Pixel coordinate grounding data:
+ + + +
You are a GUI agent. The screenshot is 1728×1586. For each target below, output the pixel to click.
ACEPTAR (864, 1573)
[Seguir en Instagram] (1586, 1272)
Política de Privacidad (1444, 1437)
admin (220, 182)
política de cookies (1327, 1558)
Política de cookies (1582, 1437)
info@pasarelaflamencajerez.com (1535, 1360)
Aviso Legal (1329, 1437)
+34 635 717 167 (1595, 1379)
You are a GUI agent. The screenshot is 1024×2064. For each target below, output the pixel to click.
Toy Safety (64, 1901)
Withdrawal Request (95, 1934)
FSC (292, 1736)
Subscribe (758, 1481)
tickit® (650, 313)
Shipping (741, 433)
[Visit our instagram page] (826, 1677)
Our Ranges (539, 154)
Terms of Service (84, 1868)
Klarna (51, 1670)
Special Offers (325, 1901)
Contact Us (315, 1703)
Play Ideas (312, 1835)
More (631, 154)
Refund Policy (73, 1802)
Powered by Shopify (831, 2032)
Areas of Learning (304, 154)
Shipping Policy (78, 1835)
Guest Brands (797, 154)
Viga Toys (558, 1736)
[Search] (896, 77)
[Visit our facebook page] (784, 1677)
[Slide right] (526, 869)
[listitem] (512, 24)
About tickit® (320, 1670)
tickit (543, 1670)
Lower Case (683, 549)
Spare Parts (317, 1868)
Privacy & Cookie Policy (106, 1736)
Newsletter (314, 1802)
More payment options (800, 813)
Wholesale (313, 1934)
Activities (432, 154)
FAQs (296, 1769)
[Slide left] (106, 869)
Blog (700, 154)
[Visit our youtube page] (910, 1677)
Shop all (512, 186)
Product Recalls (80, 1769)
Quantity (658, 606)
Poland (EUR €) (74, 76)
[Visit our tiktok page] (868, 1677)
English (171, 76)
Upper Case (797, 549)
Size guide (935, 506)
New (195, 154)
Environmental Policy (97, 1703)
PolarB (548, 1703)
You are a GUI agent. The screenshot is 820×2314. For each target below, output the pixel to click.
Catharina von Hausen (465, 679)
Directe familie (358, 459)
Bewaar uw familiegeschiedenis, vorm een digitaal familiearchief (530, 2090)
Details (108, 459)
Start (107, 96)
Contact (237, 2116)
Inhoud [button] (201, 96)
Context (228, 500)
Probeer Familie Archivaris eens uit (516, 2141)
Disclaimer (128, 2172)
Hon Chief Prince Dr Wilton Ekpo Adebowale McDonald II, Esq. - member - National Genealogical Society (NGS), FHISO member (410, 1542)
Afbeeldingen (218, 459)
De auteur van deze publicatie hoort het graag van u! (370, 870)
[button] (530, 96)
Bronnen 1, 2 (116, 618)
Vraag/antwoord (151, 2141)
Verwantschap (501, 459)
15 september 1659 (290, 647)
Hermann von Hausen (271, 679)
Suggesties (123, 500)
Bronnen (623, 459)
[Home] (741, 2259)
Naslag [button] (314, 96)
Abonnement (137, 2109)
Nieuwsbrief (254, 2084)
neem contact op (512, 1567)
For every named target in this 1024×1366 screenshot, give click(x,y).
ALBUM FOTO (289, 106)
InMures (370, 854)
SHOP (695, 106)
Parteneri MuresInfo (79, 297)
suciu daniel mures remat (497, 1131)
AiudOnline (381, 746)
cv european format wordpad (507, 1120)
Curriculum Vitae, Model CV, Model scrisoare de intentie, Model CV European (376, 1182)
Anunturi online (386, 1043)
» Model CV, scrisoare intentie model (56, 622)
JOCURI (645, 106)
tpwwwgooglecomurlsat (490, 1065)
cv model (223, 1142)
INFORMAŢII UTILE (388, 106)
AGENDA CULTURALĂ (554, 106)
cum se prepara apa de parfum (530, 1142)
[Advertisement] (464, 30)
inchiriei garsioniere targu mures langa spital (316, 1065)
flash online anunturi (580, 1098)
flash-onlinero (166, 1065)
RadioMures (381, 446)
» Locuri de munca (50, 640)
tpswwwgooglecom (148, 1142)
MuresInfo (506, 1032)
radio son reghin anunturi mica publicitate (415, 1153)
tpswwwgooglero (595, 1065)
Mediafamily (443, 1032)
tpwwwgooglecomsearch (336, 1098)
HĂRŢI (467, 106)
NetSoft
+ + + +
*Assignment*
Each entry above should be retyped exactly, with nothing missed.

*Task output*
You are a GUI agent. The screenshot is 1728×1586. For each target below, output the pixel to click.
ACEPTAR (864, 1573)
[Seguir en Instagram] (1586, 1272)
Política de Privacidad (1444, 1437)
admin (220, 182)
política de cookies (1327, 1558)
Política de cookies (1582, 1437)
info@pasarelaflamencajerez.com (1535, 1360)
Aviso Legal (1329, 1437)
+34 635 717 167 (1595, 1379)
You are a GUI agent. The screenshot is 1024×2064. For each target below, output the pixel to click.
Toy Safety (64, 1901)
Withdrawal Request (95, 1934)
FSC (292, 1736)
Subscribe (758, 1481)
tickit® (650, 313)
Shipping (741, 433)
[Visit our instagram page] (826, 1677)
Our Ranges (539, 154)
Terms of Service (84, 1868)
Klarna (51, 1670)
Special Offers (325, 1901)
Contact Us (315, 1703)
Play Ideas (312, 1835)
More (631, 154)
Refund Policy (73, 1802)
Powered by Shopify (831, 2032)
Areas of Learning (304, 154)
Shipping Policy (78, 1835)
Guest Brands (797, 154)
Viga Toys (558, 1736)
[Search] (896, 77)
[Visit our facebook page] (784, 1677)
[Slide right] (526, 869)
[listitem] (512, 24)
About tickit® (320, 1670)
tickit (543, 1670)
Lower Case (683, 549)
Spare Parts (317, 1868)
Privacy & Cookie Policy (106, 1736)
Newsletter (314, 1802)
More payment options (800, 813)
Wholesale (313, 1934)
Activities (432, 154)
FAQs (296, 1769)
[Slide left] (106, 869)
Blog (700, 154)
[Visit our youtube page] (910, 1677)
Shop all (512, 186)
Product Recalls (80, 1769)
Quantity (658, 606)
Poland (EUR €) (74, 76)
[Visit our tiktok page] (868, 1677)
English (171, 76)
Upper Case (797, 549)
Size guide (935, 506)
New (195, 154)
Environmental Policy (97, 1703)
PolarB (548, 1703)
You are a GUI agent. The screenshot is 820×2314. For each target below, output the pixel to click.
Catharina von Hausen (465, 679)
Directe familie (358, 459)
Bewaar uw familiegeschiedenis, vorm een digitaal familiearchief (530, 2090)
Details (108, 459)
Start (107, 96)
Contact (237, 2116)
Inhoud [button] (201, 96)
Context (228, 500)
Probeer Familie Archivaris eens uit (516, 2141)
Disclaimer (128, 2172)
Hon Chief Prince Dr Wilton Ekpo Adebowale McDonald II, Esq. - member - National Genealogical Society (NGS), FHISO member (410, 1542)
Afbeeldingen (218, 459)
De auteur van deze publicatie hoort het graag van u! (370, 870)
[button] (530, 96)
Bronnen 1, 2 (116, 618)
Vraag/antwoord (151, 2141)
Verwantschap (501, 459)
15 september 1659 (290, 647)
Hermann von Hausen (271, 679)
Suggesties (123, 500)
Bronnen (623, 459)
[Home] (741, 2259)
Naslag [button] (314, 96)
Abonnement (137, 2109)
Nieuwsbrief (254, 2084)
neem contact op (512, 1567)
For every named target in this 1024×1366 screenshot, give click(x,y).
ALBUM FOTO (289, 106)
InMures (370, 854)
SHOP (695, 106)
Parteneri MuresInfo (79, 297)
suciu daniel mures remat (497, 1131)
AiudOnline (381, 746)
cv european format wordpad (507, 1120)
Curriculum Vitae, Model CV, Model scrisoare de intentie, Model CV European (376, 1182)
Anunturi online (386, 1043)
» Model CV, scrisoare intentie model (56, 622)
JOCURI (645, 106)
tpwwwgooglecomurlsat (490, 1065)
cv model (223, 1142)
INFORMAŢII UTILE (388, 106)
AGENDA CULTURALĂ (554, 106)
cum se prepara apa de parfum (530, 1142)
[Advertisement] (464, 30)
inchiriei garsioniere targu mures langa spital (316, 1065)
flash online anunturi (580, 1098)
flash-onlinero (166, 1065)
RadioMures (381, 446)
» Locuri de munca (50, 640)
tpswwwgooglecom (148, 1142)
MuresInfo (506, 1032)
radio son reghin anunturi mica publicitate (415, 1153)
tpswwwgooglero (595, 1065)
Mediafamily (443, 1032)
tpwwwgooglecomsearch (336, 1098)
HĂRŢI (467, 106)
NetSoft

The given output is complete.